> [EXCERPT]:

↓

India's Ambassador Says The Fight Against The Covid Pandemic Is A Work In Progress
AILSA CHANG, HOST:
India is struggling with a record spike in COVID-19. The health ministry today confirmed more than 150,000 new cases and 630 new deaths. That is the most deaths in one day since November. Now, India is home to the largest vaccine-maker in the world, the Serum Institute. But to date, the country has vaccinated less than 6% of its own population against COVID-19. Here to talk about this and other issues is India's ambassador to the United States, Taranjit Singh Sandhu.
TARANJIT SINGH SANDHU: Hi. Good to be with you.
CHANG: Good to have you with us today.
Now, India has been exporting vaccines to other countries. But earlier today, the Serum Institute, which I just mentioned, which makes the AstraZeneca vaccine, said it is, quote, "very stressed" and cannot provide for every Indian. So let me ask you, what preparations are underway right now to work around this and to make sure your country does get vaccinated?
SINGH SANDHU: I think we do need to get a broader and overall view in this. You know, right from the start, this, as you know, is an unprecedented pandemic, not just in India, but also in the United States and Europe and many other countries we are seeing that it's been going up and down. Now, in India, we have had a combination of strategies. Under the leadership of my prime minister, we went in for early lockdowns. We have had enhanced testing, enforcement of social distancing, the other COVID-19 protocols. It has been a phased unlocking of the key areas. So in that sense, you know, it's been a work in progress. Now, of course, there are a variety of reasons. Just like here, we are witnessing the (unintelligible) presence of mutant strains, et cetera. But do keep in mind it's a country of 1.3 billion people.
CHANG: Well, in order to ensure more vaccine supply, has India, in fact, paused vaccine exports?

↑

> [Recorded data]:
↓

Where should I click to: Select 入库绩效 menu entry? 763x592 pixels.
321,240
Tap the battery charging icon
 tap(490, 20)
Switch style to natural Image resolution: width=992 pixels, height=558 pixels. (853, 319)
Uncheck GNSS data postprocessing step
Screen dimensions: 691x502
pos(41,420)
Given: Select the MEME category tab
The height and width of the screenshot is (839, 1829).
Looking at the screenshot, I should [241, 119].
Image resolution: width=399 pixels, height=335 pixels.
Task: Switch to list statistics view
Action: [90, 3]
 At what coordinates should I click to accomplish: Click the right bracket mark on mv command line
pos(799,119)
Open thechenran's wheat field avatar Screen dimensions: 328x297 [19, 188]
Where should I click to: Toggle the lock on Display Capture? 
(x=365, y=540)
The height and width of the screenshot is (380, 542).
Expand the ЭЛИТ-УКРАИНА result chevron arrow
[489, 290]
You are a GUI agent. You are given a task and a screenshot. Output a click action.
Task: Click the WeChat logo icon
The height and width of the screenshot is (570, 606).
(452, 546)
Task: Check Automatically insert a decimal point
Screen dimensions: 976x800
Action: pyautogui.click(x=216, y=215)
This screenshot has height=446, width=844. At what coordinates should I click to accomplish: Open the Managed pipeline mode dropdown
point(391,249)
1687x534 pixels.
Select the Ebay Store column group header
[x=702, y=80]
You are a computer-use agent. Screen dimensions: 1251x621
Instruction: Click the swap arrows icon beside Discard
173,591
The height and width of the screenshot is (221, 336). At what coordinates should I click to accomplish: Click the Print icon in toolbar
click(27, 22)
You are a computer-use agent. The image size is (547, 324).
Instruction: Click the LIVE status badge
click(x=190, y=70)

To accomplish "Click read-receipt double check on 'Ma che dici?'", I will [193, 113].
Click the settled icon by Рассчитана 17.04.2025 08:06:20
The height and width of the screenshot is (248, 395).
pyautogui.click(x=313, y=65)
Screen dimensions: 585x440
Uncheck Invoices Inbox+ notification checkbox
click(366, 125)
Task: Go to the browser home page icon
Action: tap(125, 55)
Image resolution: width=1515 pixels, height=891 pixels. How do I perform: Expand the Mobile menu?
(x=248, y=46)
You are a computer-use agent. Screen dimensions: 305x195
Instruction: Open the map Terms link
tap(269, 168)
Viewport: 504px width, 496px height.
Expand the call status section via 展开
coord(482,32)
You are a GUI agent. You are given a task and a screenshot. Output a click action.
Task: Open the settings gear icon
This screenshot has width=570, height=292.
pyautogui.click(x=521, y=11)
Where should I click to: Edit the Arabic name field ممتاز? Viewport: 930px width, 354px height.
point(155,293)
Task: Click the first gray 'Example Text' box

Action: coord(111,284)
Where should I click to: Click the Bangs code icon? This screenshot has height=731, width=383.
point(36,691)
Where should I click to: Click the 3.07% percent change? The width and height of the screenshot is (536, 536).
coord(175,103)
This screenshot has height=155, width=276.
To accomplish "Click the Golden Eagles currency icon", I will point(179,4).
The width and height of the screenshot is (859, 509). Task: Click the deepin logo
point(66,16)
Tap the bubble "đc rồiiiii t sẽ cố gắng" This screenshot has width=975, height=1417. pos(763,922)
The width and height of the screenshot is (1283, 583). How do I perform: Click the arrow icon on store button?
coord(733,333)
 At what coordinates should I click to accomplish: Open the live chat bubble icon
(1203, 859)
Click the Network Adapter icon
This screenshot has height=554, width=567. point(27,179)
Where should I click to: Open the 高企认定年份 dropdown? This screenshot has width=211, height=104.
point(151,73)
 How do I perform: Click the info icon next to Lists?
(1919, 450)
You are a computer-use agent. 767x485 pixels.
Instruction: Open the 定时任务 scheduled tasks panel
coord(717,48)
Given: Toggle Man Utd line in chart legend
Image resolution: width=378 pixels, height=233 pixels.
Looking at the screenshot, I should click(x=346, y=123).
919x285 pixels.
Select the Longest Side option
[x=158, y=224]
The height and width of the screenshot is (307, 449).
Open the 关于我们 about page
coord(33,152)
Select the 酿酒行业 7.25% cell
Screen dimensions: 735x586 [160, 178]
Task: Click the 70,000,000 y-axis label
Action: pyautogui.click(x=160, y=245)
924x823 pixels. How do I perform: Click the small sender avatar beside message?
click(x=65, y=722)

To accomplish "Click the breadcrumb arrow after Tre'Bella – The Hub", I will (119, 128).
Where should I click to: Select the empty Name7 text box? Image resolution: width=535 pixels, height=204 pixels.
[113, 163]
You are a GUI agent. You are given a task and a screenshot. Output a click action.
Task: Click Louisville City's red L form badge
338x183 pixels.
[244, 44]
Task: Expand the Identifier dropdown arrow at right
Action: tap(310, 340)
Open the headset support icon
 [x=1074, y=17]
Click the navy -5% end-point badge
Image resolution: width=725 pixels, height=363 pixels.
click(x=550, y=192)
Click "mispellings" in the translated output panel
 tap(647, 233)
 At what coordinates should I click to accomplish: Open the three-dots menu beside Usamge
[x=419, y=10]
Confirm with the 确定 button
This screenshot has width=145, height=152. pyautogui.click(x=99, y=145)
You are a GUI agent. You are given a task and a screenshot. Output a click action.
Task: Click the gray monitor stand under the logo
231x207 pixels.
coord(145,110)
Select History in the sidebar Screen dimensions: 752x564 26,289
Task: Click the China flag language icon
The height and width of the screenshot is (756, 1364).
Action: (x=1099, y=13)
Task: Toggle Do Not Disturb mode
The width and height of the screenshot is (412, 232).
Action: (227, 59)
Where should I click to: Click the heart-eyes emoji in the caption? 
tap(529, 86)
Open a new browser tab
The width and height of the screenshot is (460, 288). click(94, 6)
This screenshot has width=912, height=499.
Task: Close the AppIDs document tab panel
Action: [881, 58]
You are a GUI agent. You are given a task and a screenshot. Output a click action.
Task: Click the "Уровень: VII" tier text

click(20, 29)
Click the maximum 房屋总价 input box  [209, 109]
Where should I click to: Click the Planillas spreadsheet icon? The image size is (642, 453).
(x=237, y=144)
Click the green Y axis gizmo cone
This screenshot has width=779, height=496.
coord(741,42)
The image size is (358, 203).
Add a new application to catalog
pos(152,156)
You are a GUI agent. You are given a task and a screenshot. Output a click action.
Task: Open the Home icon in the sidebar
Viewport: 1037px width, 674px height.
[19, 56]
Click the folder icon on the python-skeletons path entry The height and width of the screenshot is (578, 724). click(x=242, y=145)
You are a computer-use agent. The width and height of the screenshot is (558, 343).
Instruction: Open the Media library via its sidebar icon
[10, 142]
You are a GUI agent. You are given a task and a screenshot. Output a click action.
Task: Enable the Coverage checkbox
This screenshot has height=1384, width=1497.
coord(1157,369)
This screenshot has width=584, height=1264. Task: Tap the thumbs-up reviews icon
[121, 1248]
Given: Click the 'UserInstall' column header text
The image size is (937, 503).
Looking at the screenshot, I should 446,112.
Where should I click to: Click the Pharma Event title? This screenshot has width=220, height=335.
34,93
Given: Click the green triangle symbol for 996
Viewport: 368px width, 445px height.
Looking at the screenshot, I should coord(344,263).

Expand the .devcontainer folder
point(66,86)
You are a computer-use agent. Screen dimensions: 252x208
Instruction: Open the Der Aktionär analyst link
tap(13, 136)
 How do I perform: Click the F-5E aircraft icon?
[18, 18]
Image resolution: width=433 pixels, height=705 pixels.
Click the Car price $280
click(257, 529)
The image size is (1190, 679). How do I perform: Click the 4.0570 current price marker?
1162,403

↑

> [ACTIVITY LIST]:
A: In the interview, how many new COVID-19 cases did India's health ministry confirm?
B: List the strategies the ambassador says India used against the pandemic in the interview.
C: Retype the part of the interview that opens with the words containing "TARANJIT SINGH SANDHU: Hi." and closes with "does get vaccinated?".

> [EXPECTED RESULTS]:
A: More than 150,000 new cases.

B: Early lockdowns, enhanced testing, enforcement of social distancing, the other COVID-19 protocols, and a phased unlocking of the key areas.

C:
TARANJIT SINGH SANDHU: Hi. Good to be with you.
CHANG: Good to have you with us today.
Now, India has been exporting vaccines to other countries. But earlier today, the Serum Institute, which I just mentioned, which makes the AstraZeneca vaccine, said it is, quote, "very stressed" and cannot provide for every Indian. So let me ask you, what preparations are underway right now to work around this and to make sure your country does get vaccinated?